The gene of hepatocyte growth factor is expressed in fat-storing cells of rat liver and is downregulated during cell growth and by transforming growth factor-beta.

Hepatocyte growth factor (HGF) has been detected in non-parenchymal cells but not in hepatocytes. We performed Northern blot analysis of total RNA extracted from rat hepatocytes, Kupffer cells, endothelial cells and fat-storing (Ito-) cells. Total RNA was extracted from fat-storing cells at different times after isolation and from cells treated with different amounts of transforming growth factor beta. The RNA was hybridized with HGF, fibronectin-, and alpha-actin-specific cDNA probes, consecutively. We found an abundant amount of HGF mRNA in freshly isolated fat-storing cells, but not in other liver cells.
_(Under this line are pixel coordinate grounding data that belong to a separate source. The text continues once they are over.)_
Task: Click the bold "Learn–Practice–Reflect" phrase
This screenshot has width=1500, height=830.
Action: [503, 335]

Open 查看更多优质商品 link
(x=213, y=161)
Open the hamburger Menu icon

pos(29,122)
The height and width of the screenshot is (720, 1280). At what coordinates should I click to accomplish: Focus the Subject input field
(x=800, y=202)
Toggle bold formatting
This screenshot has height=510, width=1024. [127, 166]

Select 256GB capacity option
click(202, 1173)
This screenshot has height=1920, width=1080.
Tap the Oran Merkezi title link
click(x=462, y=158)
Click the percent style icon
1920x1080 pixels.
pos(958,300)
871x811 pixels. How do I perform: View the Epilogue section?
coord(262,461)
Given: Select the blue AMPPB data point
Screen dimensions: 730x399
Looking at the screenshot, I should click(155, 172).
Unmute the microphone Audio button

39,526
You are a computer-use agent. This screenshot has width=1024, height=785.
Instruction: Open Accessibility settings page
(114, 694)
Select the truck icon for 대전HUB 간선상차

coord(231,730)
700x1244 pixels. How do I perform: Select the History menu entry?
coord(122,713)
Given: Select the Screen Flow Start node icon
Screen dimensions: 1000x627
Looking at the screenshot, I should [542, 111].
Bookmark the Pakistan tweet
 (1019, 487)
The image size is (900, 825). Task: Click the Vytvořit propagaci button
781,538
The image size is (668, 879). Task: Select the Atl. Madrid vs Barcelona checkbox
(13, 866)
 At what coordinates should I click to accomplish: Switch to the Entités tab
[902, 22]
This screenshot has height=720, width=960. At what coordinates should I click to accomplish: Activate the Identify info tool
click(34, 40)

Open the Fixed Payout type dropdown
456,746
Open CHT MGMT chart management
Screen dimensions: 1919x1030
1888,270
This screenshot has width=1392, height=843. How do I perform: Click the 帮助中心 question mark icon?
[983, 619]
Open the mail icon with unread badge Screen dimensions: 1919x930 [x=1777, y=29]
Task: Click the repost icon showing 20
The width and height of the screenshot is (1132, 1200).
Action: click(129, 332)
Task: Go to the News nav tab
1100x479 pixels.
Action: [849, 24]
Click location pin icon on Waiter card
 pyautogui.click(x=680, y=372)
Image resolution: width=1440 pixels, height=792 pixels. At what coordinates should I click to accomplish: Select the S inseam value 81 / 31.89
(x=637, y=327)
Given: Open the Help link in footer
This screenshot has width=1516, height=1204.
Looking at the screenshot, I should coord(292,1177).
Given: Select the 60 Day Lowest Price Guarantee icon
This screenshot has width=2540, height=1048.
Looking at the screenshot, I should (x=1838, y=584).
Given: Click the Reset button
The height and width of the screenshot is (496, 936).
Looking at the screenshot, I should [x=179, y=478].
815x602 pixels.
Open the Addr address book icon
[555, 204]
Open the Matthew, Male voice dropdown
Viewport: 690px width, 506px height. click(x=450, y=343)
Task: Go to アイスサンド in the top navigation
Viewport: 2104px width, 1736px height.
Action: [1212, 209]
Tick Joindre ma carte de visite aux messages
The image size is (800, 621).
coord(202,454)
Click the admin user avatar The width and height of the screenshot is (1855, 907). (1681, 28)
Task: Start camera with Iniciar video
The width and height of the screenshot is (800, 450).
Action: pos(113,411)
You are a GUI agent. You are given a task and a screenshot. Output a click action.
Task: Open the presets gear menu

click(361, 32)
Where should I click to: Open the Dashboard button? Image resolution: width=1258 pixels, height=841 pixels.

The amount of the HGF transcripts decreases significantly in FSC during the time of culture, while fibronectin gene expression increases and alpha-actin gene expression as well. TGF-beta dramatically inhibits HGF gene expression, but causes an enhanced fibronectin mRNA level. Northern blot hybridisation of total RNA from CCl4-chronically damaged liver with HGF cDNA shows a significant increase of HGF mRNA during development of liver fibrosis. We suggest that in damaged liver either non-parenchymal cells, others than FSC, became able to express the HGF in vivo, or other mediators overcome the inhibitory effect of TGF-beta.